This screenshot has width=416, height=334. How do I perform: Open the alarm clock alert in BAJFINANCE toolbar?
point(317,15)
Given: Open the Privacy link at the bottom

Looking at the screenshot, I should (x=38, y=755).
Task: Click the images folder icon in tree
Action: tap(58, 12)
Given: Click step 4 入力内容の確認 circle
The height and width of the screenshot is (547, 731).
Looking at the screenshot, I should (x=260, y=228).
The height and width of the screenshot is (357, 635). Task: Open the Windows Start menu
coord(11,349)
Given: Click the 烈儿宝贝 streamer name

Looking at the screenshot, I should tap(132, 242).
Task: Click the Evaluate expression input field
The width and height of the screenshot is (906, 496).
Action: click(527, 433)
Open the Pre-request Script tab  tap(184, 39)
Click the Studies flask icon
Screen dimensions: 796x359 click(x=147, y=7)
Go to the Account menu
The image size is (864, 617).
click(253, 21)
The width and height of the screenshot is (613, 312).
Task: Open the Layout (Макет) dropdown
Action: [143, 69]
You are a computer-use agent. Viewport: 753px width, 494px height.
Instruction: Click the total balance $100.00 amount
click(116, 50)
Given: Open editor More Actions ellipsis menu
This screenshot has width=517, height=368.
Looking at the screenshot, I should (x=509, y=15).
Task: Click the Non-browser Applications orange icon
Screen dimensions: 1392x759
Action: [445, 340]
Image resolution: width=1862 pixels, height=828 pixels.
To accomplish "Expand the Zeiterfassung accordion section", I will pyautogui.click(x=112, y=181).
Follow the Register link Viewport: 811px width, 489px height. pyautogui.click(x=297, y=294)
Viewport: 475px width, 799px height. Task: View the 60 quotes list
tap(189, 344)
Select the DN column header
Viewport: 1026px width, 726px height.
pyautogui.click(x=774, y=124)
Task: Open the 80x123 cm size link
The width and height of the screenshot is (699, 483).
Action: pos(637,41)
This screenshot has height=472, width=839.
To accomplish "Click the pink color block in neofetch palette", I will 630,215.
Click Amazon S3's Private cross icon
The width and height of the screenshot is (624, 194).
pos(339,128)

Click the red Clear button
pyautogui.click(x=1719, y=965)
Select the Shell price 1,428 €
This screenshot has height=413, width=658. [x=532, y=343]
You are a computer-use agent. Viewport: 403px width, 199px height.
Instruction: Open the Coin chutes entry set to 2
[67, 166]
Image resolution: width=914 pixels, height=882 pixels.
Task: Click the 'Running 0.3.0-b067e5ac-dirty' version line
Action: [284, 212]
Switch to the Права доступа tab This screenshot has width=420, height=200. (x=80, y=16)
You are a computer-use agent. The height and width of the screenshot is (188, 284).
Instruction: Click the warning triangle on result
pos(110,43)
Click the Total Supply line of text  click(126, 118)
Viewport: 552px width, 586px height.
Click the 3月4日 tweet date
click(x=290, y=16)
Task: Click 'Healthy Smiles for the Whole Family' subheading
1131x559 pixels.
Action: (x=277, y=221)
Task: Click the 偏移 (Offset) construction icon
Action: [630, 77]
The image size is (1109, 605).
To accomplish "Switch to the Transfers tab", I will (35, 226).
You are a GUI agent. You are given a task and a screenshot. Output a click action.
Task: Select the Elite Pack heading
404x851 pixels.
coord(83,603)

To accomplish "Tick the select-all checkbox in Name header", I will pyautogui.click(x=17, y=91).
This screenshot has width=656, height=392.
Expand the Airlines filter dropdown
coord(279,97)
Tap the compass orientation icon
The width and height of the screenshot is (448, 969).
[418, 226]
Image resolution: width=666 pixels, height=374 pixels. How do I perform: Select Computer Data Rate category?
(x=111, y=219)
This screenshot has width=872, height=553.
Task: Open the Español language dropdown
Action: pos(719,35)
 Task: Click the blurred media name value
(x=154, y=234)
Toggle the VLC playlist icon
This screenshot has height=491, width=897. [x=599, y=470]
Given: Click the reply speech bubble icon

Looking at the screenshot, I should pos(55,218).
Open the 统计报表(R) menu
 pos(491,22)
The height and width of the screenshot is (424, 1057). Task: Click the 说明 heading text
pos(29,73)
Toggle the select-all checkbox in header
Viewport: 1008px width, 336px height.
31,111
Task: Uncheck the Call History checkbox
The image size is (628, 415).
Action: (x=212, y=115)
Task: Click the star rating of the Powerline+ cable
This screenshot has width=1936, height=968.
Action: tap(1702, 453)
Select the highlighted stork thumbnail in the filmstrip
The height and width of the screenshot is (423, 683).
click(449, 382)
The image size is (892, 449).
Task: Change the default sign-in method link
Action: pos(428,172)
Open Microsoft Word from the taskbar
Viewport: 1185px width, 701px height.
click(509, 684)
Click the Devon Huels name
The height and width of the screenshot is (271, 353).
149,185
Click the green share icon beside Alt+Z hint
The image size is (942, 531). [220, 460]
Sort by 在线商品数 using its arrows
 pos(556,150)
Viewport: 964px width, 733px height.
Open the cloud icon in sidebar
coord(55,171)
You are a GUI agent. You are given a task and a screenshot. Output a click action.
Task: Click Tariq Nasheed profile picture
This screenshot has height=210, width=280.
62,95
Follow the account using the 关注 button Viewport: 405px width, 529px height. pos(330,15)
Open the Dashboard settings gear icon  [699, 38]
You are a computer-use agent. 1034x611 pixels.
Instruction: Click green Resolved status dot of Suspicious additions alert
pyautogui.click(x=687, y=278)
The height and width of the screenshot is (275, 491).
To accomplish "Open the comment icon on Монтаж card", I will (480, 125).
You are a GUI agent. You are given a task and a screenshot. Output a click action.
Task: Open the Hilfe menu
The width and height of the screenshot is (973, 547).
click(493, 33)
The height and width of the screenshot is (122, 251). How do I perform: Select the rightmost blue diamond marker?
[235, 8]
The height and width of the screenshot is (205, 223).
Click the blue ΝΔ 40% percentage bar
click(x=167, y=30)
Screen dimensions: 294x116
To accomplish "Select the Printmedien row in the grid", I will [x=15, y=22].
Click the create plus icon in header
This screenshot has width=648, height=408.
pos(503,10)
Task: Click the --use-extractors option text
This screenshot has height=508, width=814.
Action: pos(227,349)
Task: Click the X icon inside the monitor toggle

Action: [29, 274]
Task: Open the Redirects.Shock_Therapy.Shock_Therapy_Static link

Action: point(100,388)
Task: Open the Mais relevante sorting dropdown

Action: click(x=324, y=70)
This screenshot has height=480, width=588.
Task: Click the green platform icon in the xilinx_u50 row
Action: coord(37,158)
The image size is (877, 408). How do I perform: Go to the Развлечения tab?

○ ○ ○ ○ ○ ○ ○

Instructions for the task →
Provide nothing but the number of lines in the material above in which the string "Switch" is found.

Your response →
2